=== Text shown ===

Variance estimation for measures of change for sample surveys for indicators on social exclusion and poverty

Description

Computes the variance estimation for measures of change for indicators on social exclusion and poverty.

Usage

vardchangespoor(
  Y,
  age = NULL,
  pl085 = NULL,
  month_at_work = NULL,
  Y_den = NULL,
  Y_thres = NULL,
  wght_thres = NULL,
  H,
  PSU,
  w_final,
  ID_level1,
  ID_level2,
  Dom = NULL,
  country = NULL,
  period,
  sort = NULL,
  period1,
  period2,
  gender = NULL,
  dataset = NULL,
  X = NULL,
  countryX = NULL,
  periodX = NULL,
  X_ID_level1 = NULL,
  ind_gr = NULL,
  g = NULL,
  q = NULL,
  datasetX = NULL,
  percentage = 60,
  order_quant = 50,
  alpha = 20,
  use.estVar = FALSE,
  confidence = 0.95,
  outp_lin = FALSE,
  outp_res = FALSE,
  type = "linrmpg",
  change_type = "absolute"
)
vardchangespoor(
  Y,
  age = NULL,
  pl085 = NULL,
  month_at_work = NULL,
  Y_den = NULL,
  Y_thres = NULL,
  wght_thres = NULL,
  H,
  PSU,
  w_final,
  ID_level1,
  ID_level2,
  Dom = NULL,
  country = NULL,
  period,
  sort = NULL,
  period1,
  period2,
  gender = NULL,
  dataset = NULL,
  X = NULL,
  countryX = NULL,
  periodX = NULL,
  X_ID_level1 = NULL,
  ind_gr = NULL,
  g = NULL,
  q = NULL,
  datasetX = NULL,
  percentage = 60,
  order_quant = 50,
  alpha = 20,
  use.estVar = FALSE,
  confidence = 0.95,
  outp_lin = FALSE,
  outp_res = FALSE,
  type = "linrmpg",
  change_type = "absolute"
)

Arguments

`Y`	Study variable (for example equalized disposable income or gross pension income). One dimensional object convertible to one-column `data.table` or variable name as character, column number.
`age`	Age variable. One dimensional object convertible to one-column `data.table` or variable name as character, column number.
`pl085`	Retirement variable (Number of months spent in retirement or early retirement). One dimensional object convertible to one-column `data.table` or variable name as character, column number.
`month_at_work`	Variable for total number of month at work (sum of the number of months spent at full-time work as employee, number of months spent at part-time work as employee, number of months spent at full-time work as self-employed (including family worker), number of months spent at part-time work as self-employed (including family worker)). One dimensional object convertible to one-column `data.table` or variable name as character, column number.
`Y_den`	Denominator variable (for example gross individual earnings). One dimensional object convertible to one-column `data.table` or variable name as character, column number.
`Y_thres`	Variable (for example equalized disposable income) used for computation and linearization of poverty threshold. One dimensional object convertible to one-column `data.table` or variable name as character, column number. Variable specified for `inc` is used as `income_thres` if `income_thres` is not defined.
`wght_thres`	Weight variable used for computation and linearization of poverty threshold. One dimensional object convertible to one-column `data.table` or variable name as character, column number. Variable specified for `weight` is used as `wght_thres` if `wght_thres` is not defined.
`H`	The unit stratum variable. One dimensional object convertible to one-column `data.table` or variable name as character, column number.
`PSU`	Primary sampling unit variable. One dimensional object convertible to one-column `data.table` or variable name as character, column number.

===

[Exercises]
(A) In the vardchangespoor documentation, which arguments in the usage block have a numeric default value, and what is each default?
(B) Can you carry the vardchangespoor documentation forward past its last argument entry, `PSU`, in the same style?

=== Given data ===

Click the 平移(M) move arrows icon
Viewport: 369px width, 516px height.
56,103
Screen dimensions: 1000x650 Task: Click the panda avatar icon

===

[Results]
(A) percentage = 60, order_quant = 50, alpha = 20, confidence = 0.95

(B)
`w_final`	Weight variable. One dimensional object convertible to one-column `data.table` or variable name as character, column number or logical vector with only one `TRUE` value (length of the vector has to be the same as the column count of `dataset`).
`ID_level1`	Variable for level1 ID codes. One dimensional object convertible to one-column `data.table` or variable name as character, column number.
`ID_level2`	Optional variable for unit ID codes. One dimensional object convertible to one-column `data.table` or variable name as character, column number.
`Dom`	Optional variables used to define population domains. If supplied, variables are calculated for each domain. An object convertible to `data.table` or variable names as character vector, column numbers.
`country`	Variable for the survey countries. The values for each country are computed independently. Object convertible to `data.table` or variable names as character, column numbers.
`period`	Variable for the all survey periods. The values for each period are computed independently. Object convertible to `data.table` or variable names as character, column numbers.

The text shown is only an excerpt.